[RFC PATCH v2 39/58] drivers/iommu: io-pgtable: Add IO_PGTABLE_QUIRK_UNMAP_INVAL

Mostafa Saleh smostafa at google.com
Thu Dec 12 10:04:03 PST 2024


Only invalidate PTE without clearing it.

For io-pgtable-armm that also leaves the table allocated after an
unmap as they can't be freed.

This quirk also will allow the page table walker to traverse through
tables invalidated by an unmap, allowing the caller to doing any
booking keeping and freeing the table after.

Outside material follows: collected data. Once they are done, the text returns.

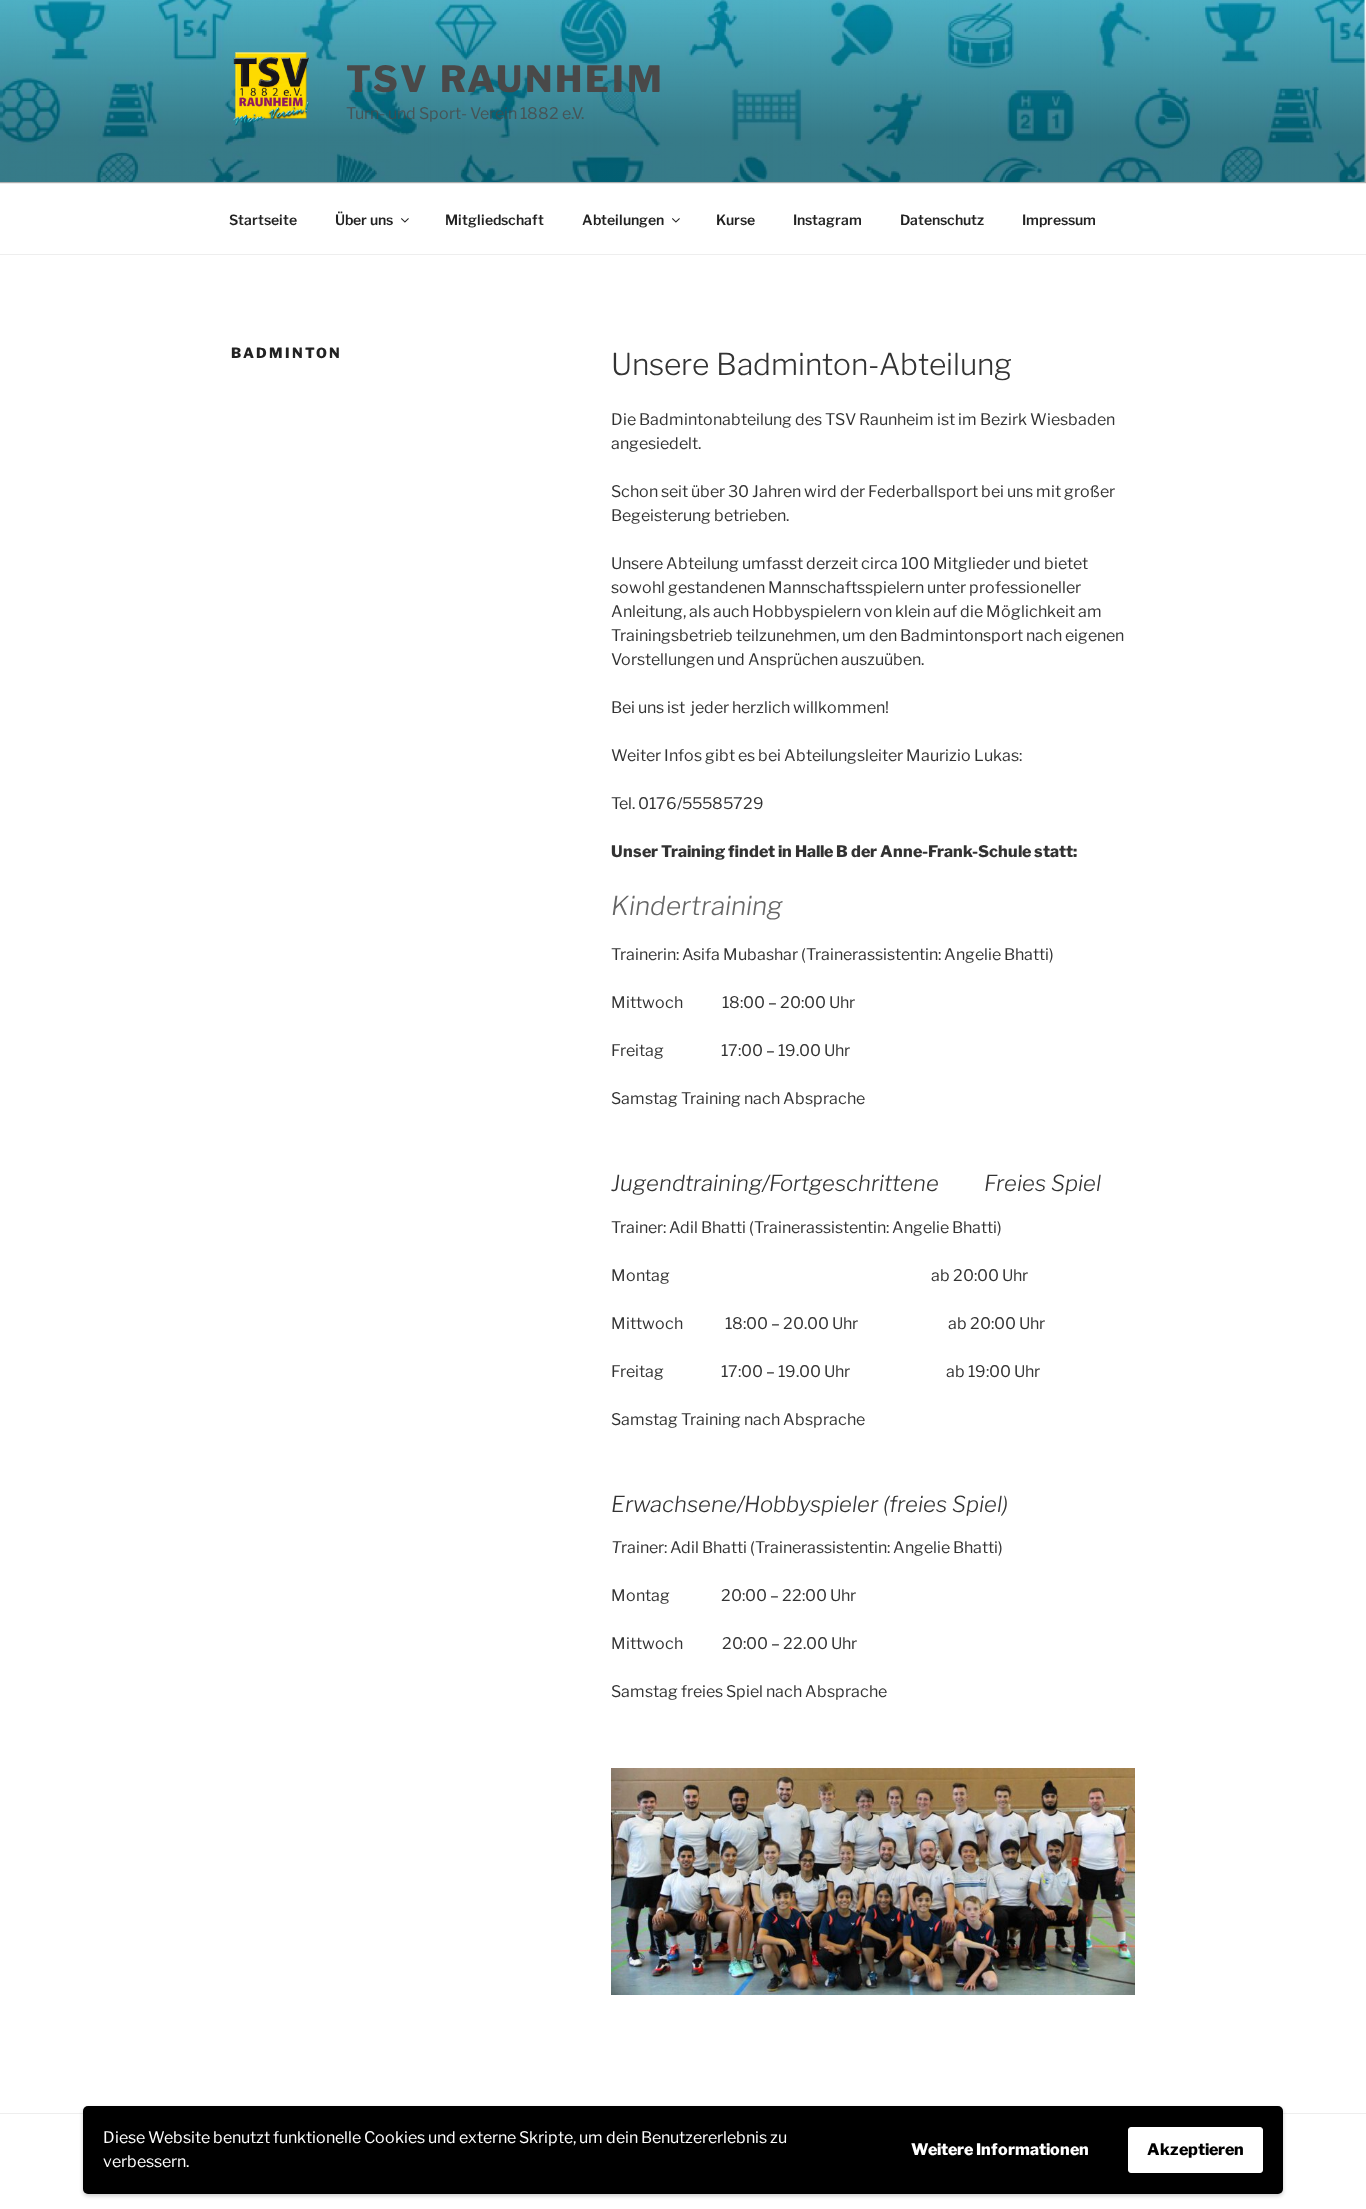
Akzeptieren (1195, 2149)
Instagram (827, 219)
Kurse (735, 219)
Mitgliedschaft (494, 219)
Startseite (263, 219)
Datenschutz (942, 219)
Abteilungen (623, 219)
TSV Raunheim (505, 79)
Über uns (364, 219)
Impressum (1059, 219)
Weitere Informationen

Signed-off-by: Mostafa Saleh <smostafa at google.com>
---
 drivers/iommu/io-pgtable-arm-common.c | 50 +++++++++++++++++++--------
 include/linux/io-pgtable-arm.h        |  7 +++-
 include/linux/io-pgtable.h            |  5 ++-
 3 files changed, 45 insertions(+), 17 deletions(-)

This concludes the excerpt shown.